The great broad wings tilt slowly, spilling the sun-warmed air, sacrificing lift, then they tilt to the other side, and again, again. The vultures spiral, drain out of the sky.
Just so, they’ve drained out of nearly the whole subcontinent, felled by cheap drugs for cows, of all things – drugs that were banned in your country long ago – banned to use but not to make.
So begins a short science fiction story* set in India and Nepal. The decline of the vultures, unfortunately, is not the SF-nal part.
And this is not a problem that American birders can regard smugly as far away and Third World. We’ve done pretty much the same thing to our own most magnificent vulture (no relation) with both DDT and lead. Even though you wouldn’t know it by their numbers today, the Turkey Vulture once suffered from DDT poisoning too – and from the benighted blasts of gunners who thought that the “buzzards” were a threat to chickens or game birds or just their sensibilities.

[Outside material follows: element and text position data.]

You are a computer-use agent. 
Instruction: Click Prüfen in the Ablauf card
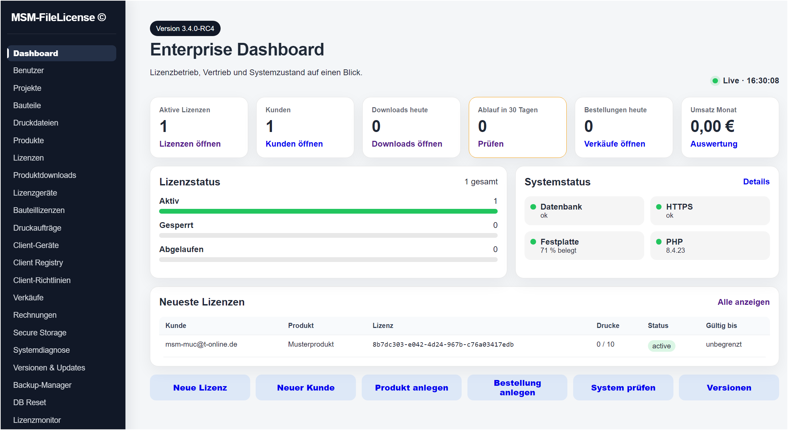click(x=491, y=144)
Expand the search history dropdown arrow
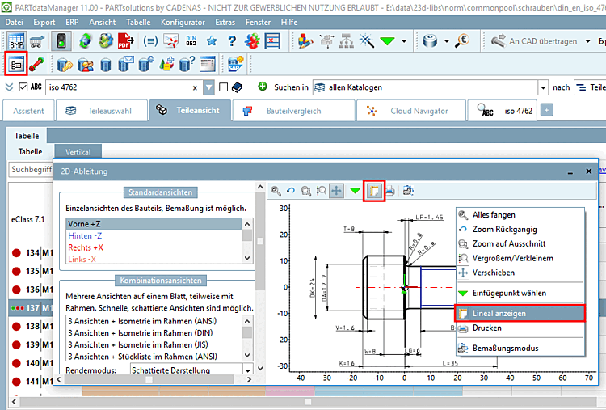Viewport: 606px width, 410px height. [209, 87]
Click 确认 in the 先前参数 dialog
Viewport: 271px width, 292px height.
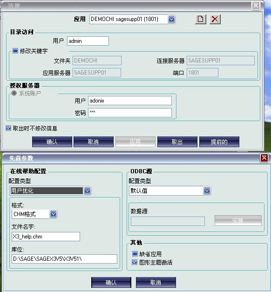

There’s a tendency, I think, to cast judgment on endangered species; the same Just World fallacy that allows so many people, particularly Americans, to sit back and try to figure out what a crime victim or a person in poverty did ‘wrong’ also leads us to think of lost and at-risk species as finicky narrow-niched things that brought their distress on themselves because they just couldn’t cope with the rough-and-tumble human-dominated world. Of course, this is pretty rich coming from the humans that invaded a continent and in short order wiped out the most common bird and the swarmingest insect (along with most of the humans who were already there, most of the apex predators, most of the vast herds of large herbivores, etc., etc.)
If that weren’t enough to give us a hint, the plight of the vultures proves that it’s just not a few fringe weaklings at risk. So much of what we think of as ‘normal’ in the modern world is built on a foundation of poison; so few of our systems are set up to take into account all the real costs of our actions to our fellow beings. Vultures, the opposite of finicky, pay the price when they try to perform the valuable service of cleaning up after us.
Only with active awareness can we hope to set right what has gone wrong.